Through it all, her husband Frederick remained her strength, she said.
“He’s a very brave person and we talked about it,” said Peek-Haynes. “He made it clear that if we had a child, that’s fine and if we didn’t that’s OK too. He was very supportive and made it known that being with me was most important.”
Few friends were told about the couple’s painful struggle.
“I like to say I’m a private person but I’m very cautious about when and what I share, so only a few very close family members and friends knew. I made sure those I shared it with were sensitive and supportive,” commented Peek-Haynes.
This is often a wise course of action for couples struggling with infertility, some experts say.
“We strive to help couples emotionally get through the process because it’s stressful,” commented Dr.
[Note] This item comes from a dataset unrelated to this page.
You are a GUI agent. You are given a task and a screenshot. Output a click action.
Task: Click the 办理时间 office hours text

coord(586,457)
Matthew Will, physician at Midwest Fertility Specialists. “It’s someone trying to create a family and that’s important. For a lot of people they’ve been successful at so many things in their life that they want to be in control of this, but it’s out of their control.”
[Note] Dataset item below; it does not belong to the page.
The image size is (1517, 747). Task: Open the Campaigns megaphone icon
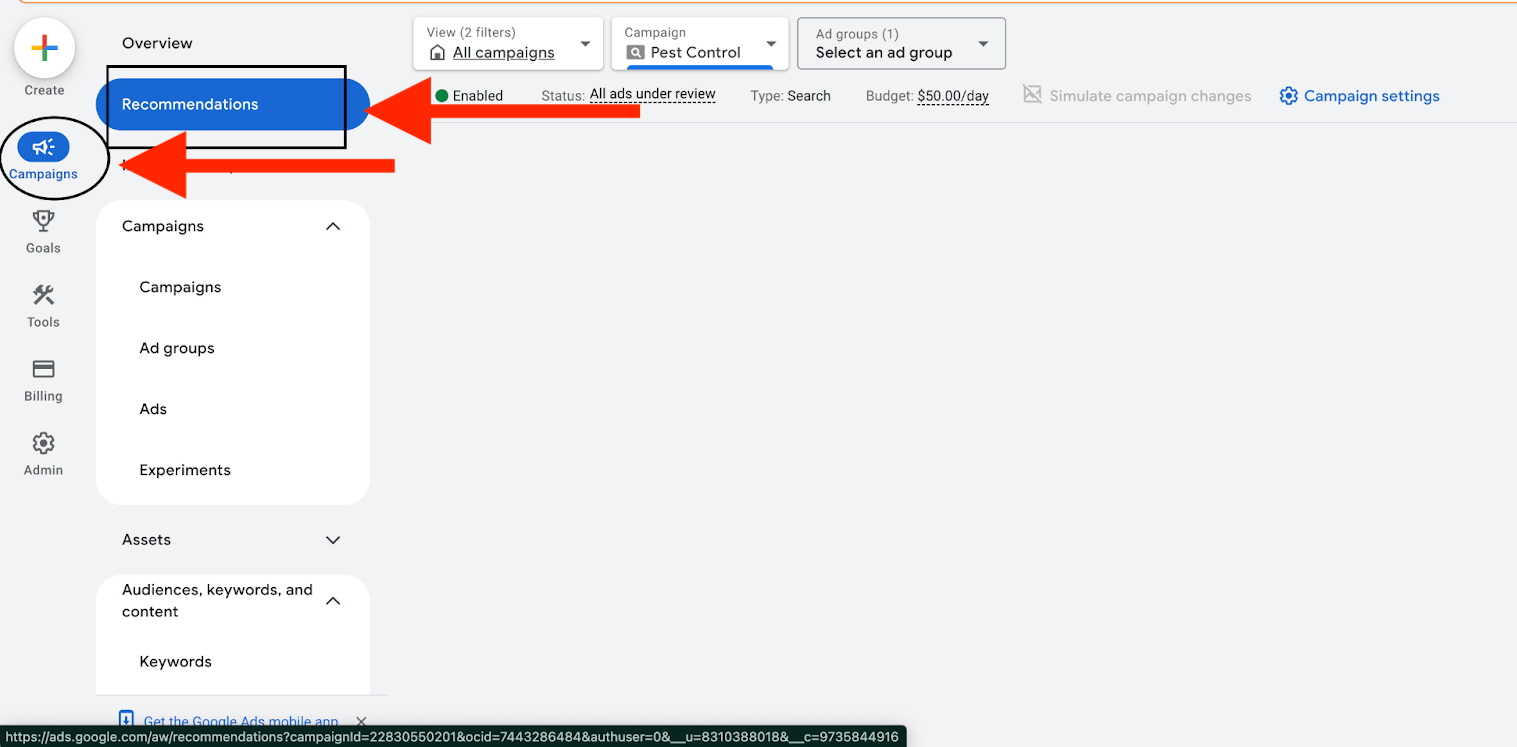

After years of doctors’ visits, one would think financial stresses would take over the situation, but Peek-Haynes said she was more frustrated by doctors. “After speaking with five negative physicians it gave me hope to meet someone who could help me,” she said. “It was more of having faith that God was leading me to my answer. I was very much in tune that God had something for me because I refused to take what the other doctors said seriously.”
During a trip to Detroit, a family friend informed her about a gynecologist in the area that practiced holistic medicine. The following day on a return flight to Dallas, Peek-Haynes sat next to a colon therapist who said she got referrals from a holistic practitioner. The business card Peek-Haynes was handed was for the same person her friend in Detroit mentioned the day before, Dr. Jewel Pookrum. Next, she said, healing began with a two-hour examination by Pookrum.
“It’s very important to change your mind to make a mental adjustment in how you see your health,” stated Peek-Haynes, who believes her infertility was due to nutritional deficiencies. “She gave me a book about diet and emotions and that’s when I became passionate about my health.”
One year after committing to a macro vegetarian diet and taking better care of her body, Peek-Haynes was pregnant.
Dr. Desiree McCarthy-Keith, reproductive endocrinologist at Georgia Reproductive Specialists said among the 7.3 million women in the U.S., about 11.5 percent of African-American women experience a variety of infertility problems compared to 7 percent of their white counterparts.
According to Fertility for Colored Girls, an organization founded to provide a voice to women struggling with infertility, a variety of holistic approaches can be tried, including acupuncture, yoga and massage therapy.
Peek-Haynes said at the time she was told there weren’t as many fertility clinics in the area and the one mentioned was very expensive. Adoption crossed her mind, but she was determined to have biological offspring.
Today, 22-year-old Abeni Jewel, named in tribute to African traditions and the holistic doctor who helped her mother conceive, has heard her “miracle baby” story many times now, as her mother often tells the story at seminars and workshops.
Peek-Haynes has written a book titled The Beginner’s Guide to Healthy Living, a cookbook with a collection of meals and healthy living tips. She puts a twist on hearty comfort foods and mentions key items to keep in your pantry.
“I never thought about writing a book, but after the first few years of my experience at speaking engagements and cooking demonstrations, people continued to ask ‘Where’s the book?’” The main theme of the book is ‘you can take responsibility for your health,’” said Peek-Haynes.
On Nov. 1 she will speak at Eastern Star Church’s main campus, 5750 E. 30th St. for their healthy living event titled “Heart 2 Heart” where she will sell and autograph her books.
“It was very important to find someone that made sense to me,” said Peek-Haynes. “We all have the capabilities to find the answer but in the process we must be proactive.